Perceber aquilo me deixou um pouco melancólica. Pelo menos, era algum sentimento além de medo.

— Garota, junto — chamei e Mei se aproximou de mim. Então ergueu as orelhas quando percebeu que tínhamos companhia.

— E não tem mais ninguém com você nessa casa? — Lorenzo perguntou. — É melhor você falar de uma vez. Se eu descobrir que você está mentindo...

— Não tem — interrompi-o, não querendo ouvir ameaças. — Somos só eu e ela.

— Entendi — falou, então tirou o cigarro da boca para soprar a fumaça para cima.

— Lorenzo, você acha que... — Um dos outros homens tentou falar, mas foi interrompido. Era mais alto que Lorenzo, branco como ele mas mais magro, com cabelos escuros escorridos.

— Cala a boca, Ian. Qual é o seu nome, garota?

— Rebeca.

— Rebeca, eu sou Lorenzo. Vou te explicar qual é a sua situação: não era para você estar aqui. Temos garotas conosco e não queremos assustá-las. Então, você vai colaborar comigo e não vai me dar motivo para achar que você é uma ameaça, tudo bem?

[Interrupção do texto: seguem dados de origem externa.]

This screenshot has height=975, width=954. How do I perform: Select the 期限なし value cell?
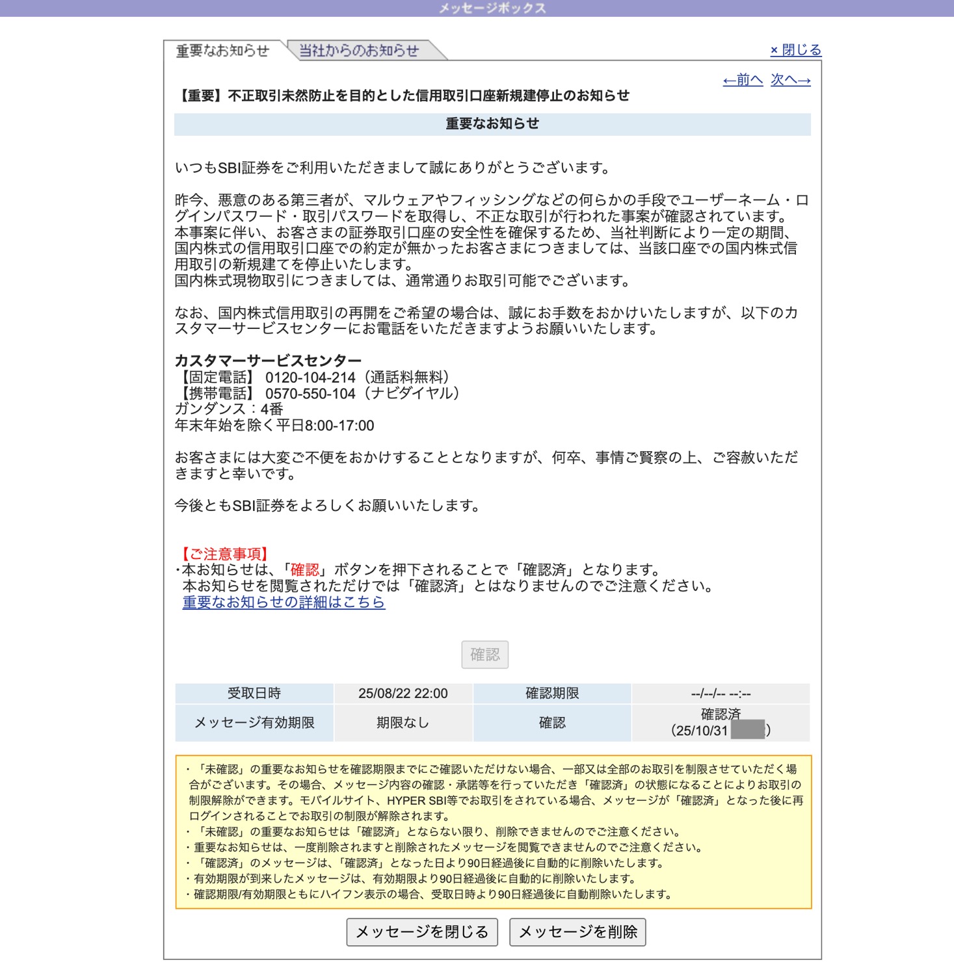pos(403,723)
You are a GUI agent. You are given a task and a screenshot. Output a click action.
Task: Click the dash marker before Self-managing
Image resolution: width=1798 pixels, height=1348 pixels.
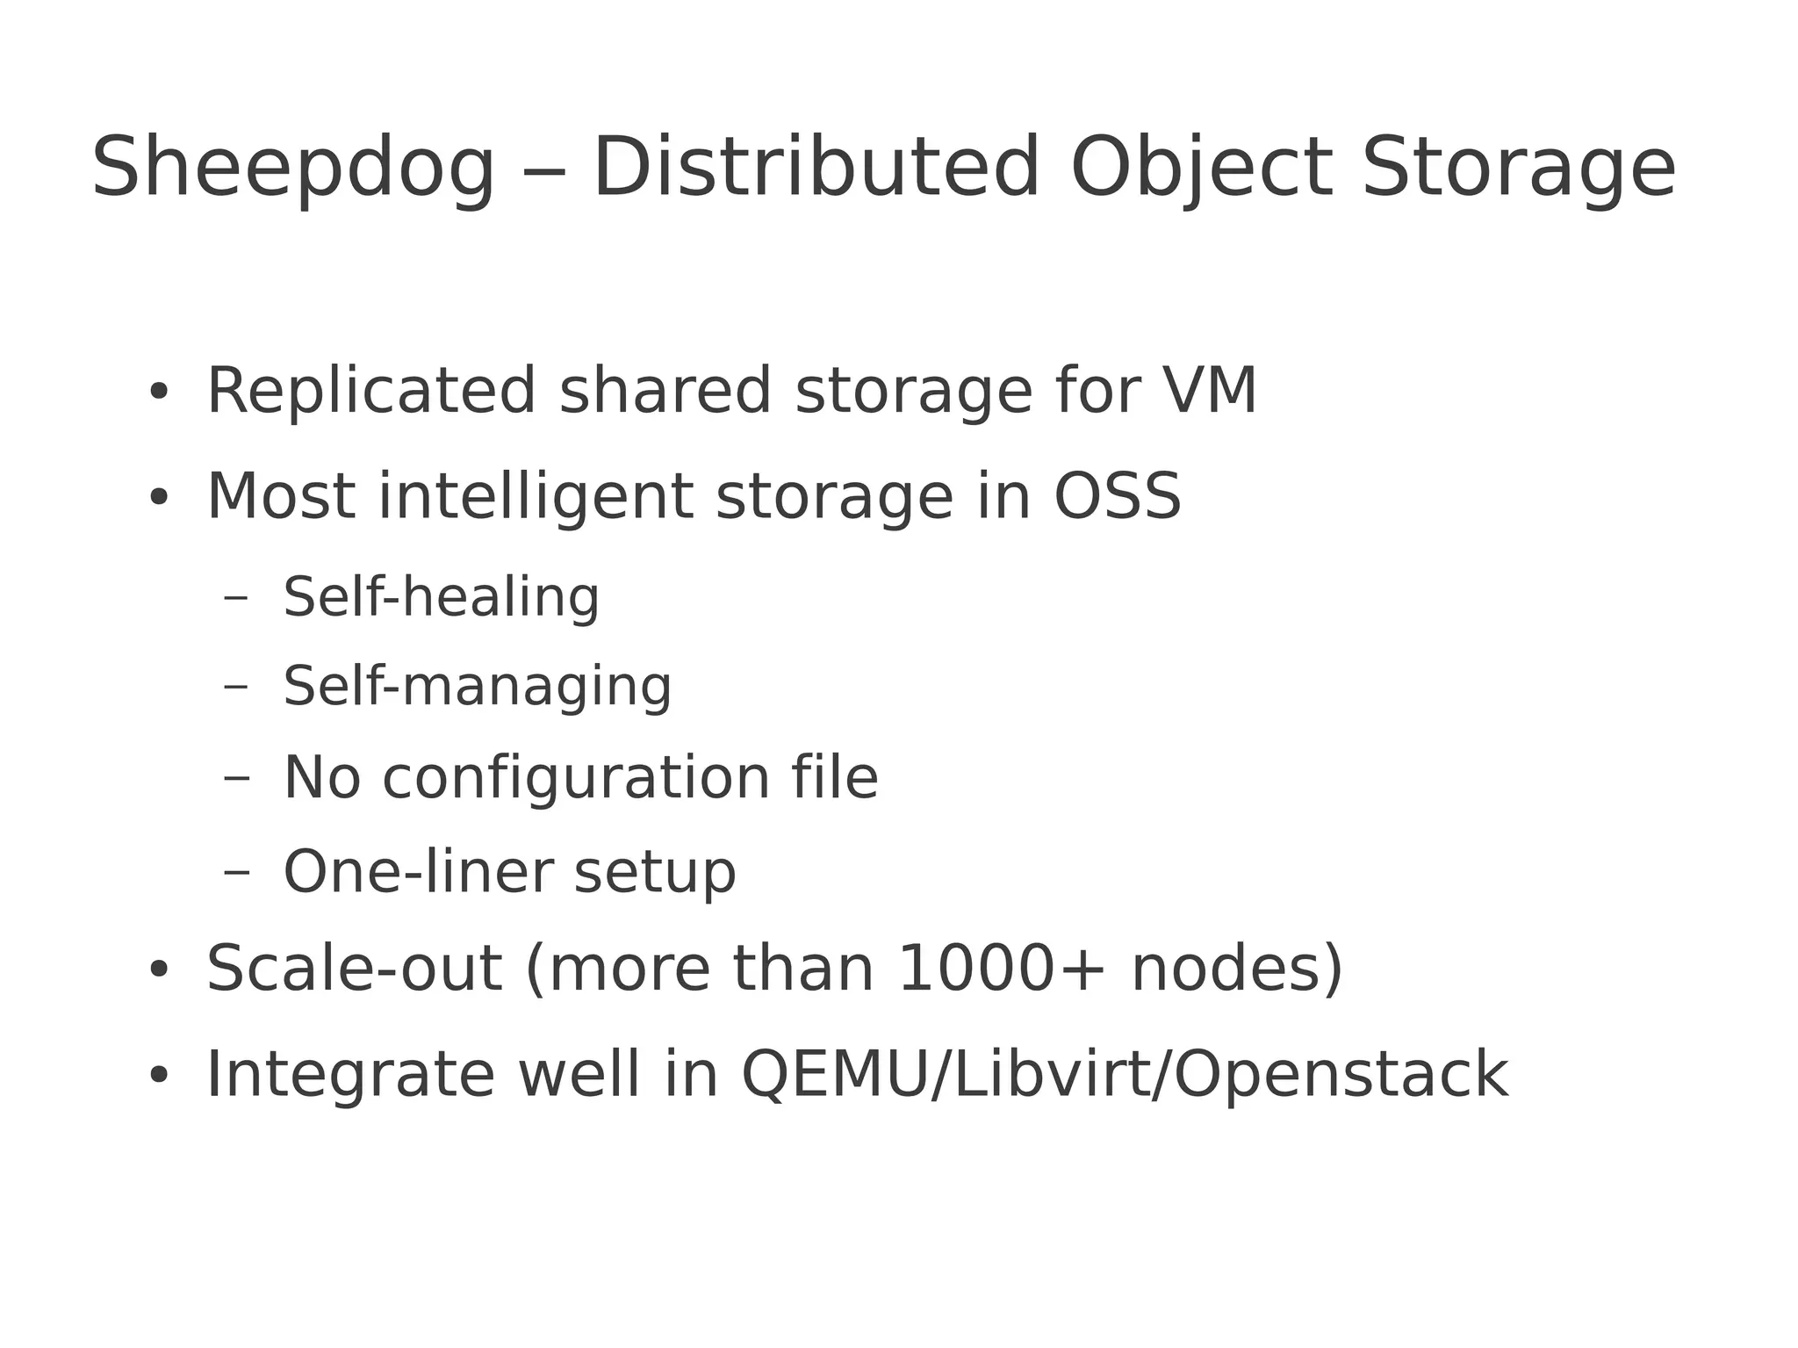236,688
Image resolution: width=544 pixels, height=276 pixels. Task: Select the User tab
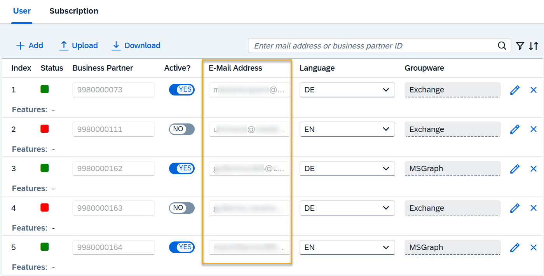click(22, 11)
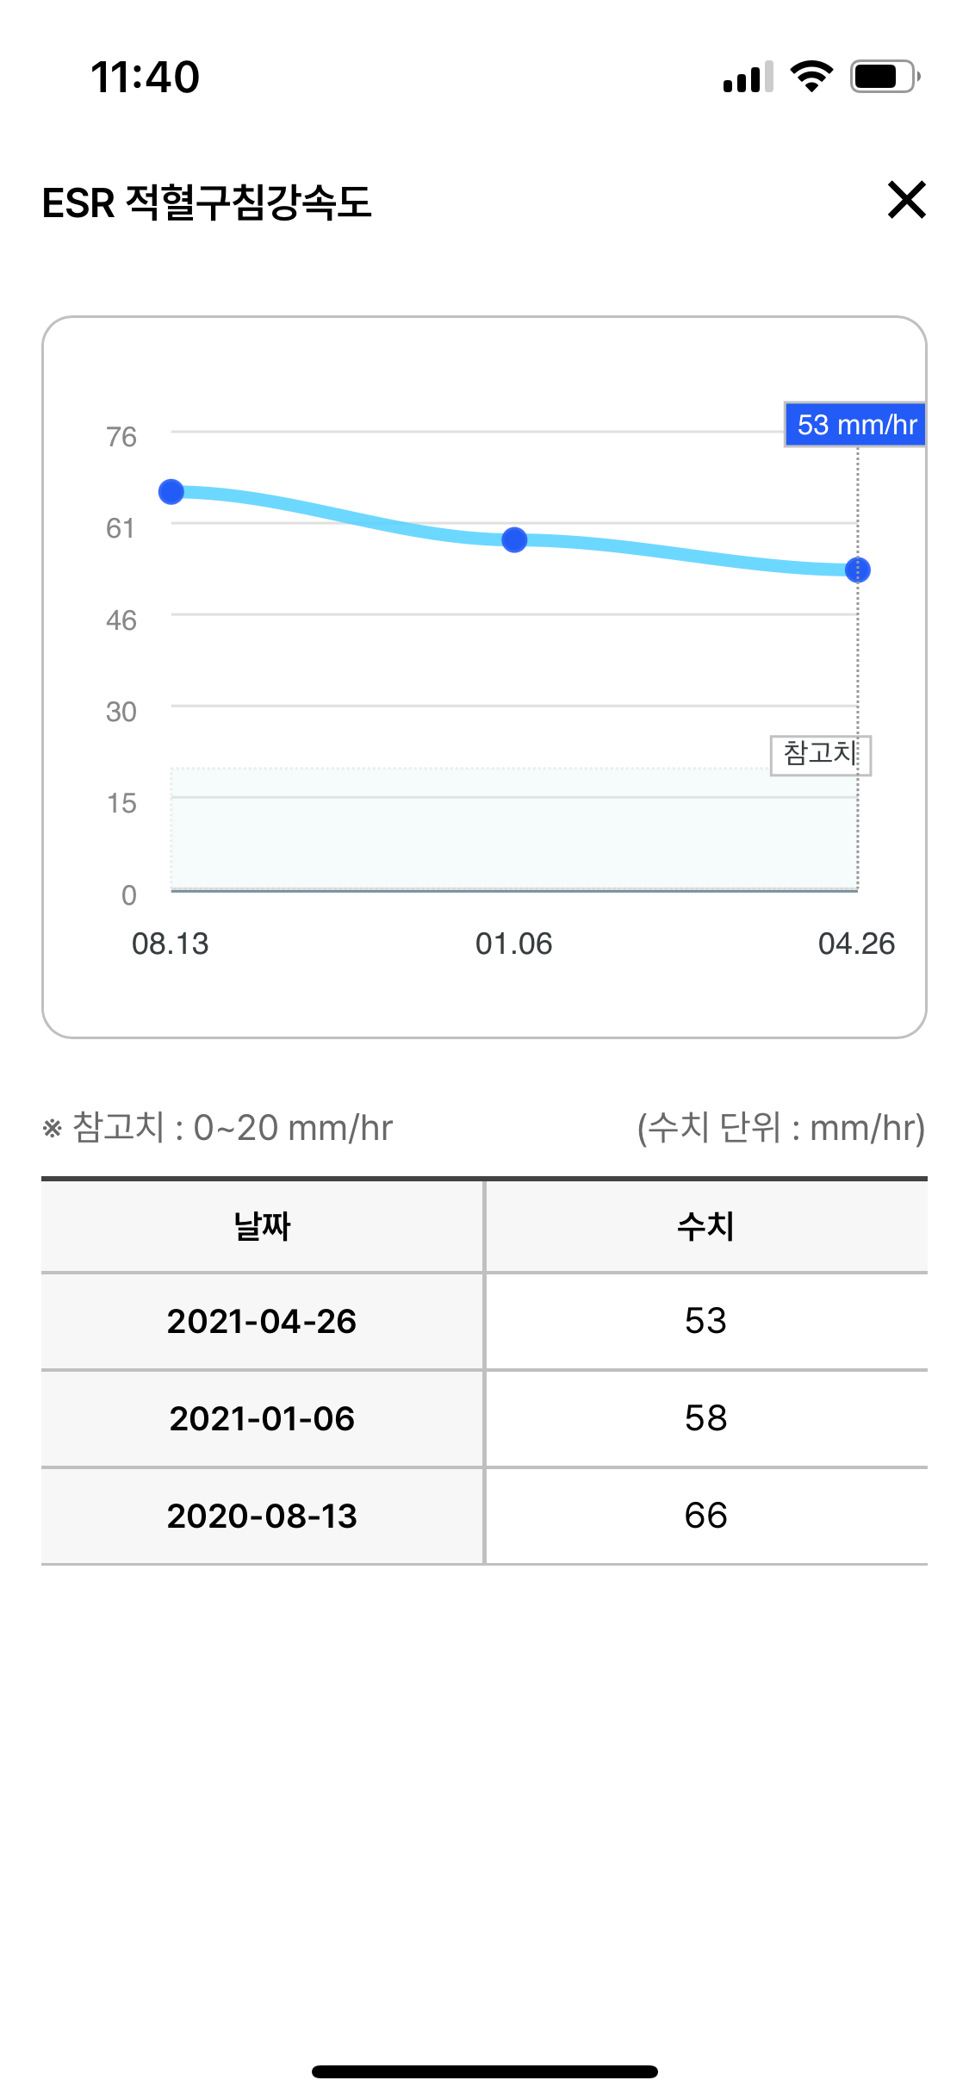Tap the 04.26 x-axis date label
The width and height of the screenshot is (969, 2099).
click(x=857, y=944)
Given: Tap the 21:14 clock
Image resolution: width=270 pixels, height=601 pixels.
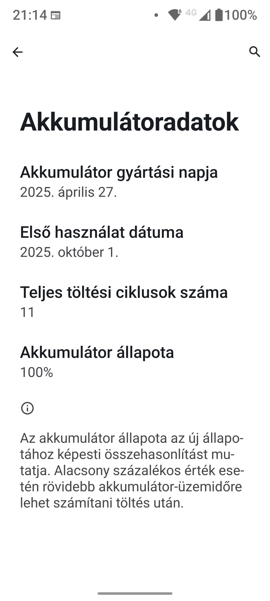Looking at the screenshot, I should pos(30,15).

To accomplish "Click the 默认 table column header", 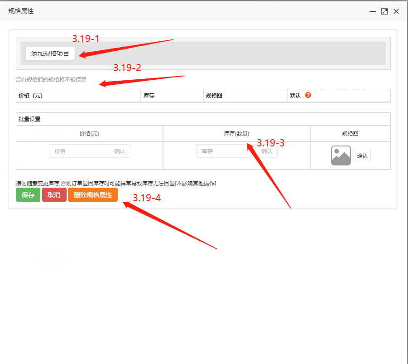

Estreitei os olhos, ainda imóvel. Seu tom de voz transparecia calma. Desinteresse, até. Eu não gostava daquela confiança exagerada, como se eu não fosse mais do que uma mosca, mas definitivamente era melhor do que medo.

— Tudo bem.

— Tire sua mochila e pegue isso aqui. — Com a mão livre, tirou algo das costas e jogou em minha direção. Peguei no ar um pedaço de corda. — Você sabe dar um nó? — Engoli em seco e assenti. Leonardo havia nos ensinado alguns que aprendeu no tempo do exército. Quis que ele estivesse ali. — Então prenda a sua cachorra. Primeiro o focinho, depois em volta do pescoço, como uma coleira. — Abri a boca para protestar, mas ele me cortou, sem alterar o tom tranquilo: — Rebeca. Só não queremos que ela ataque ninguém, tudo bem? Ela é grande e não conhece nenhum de nós.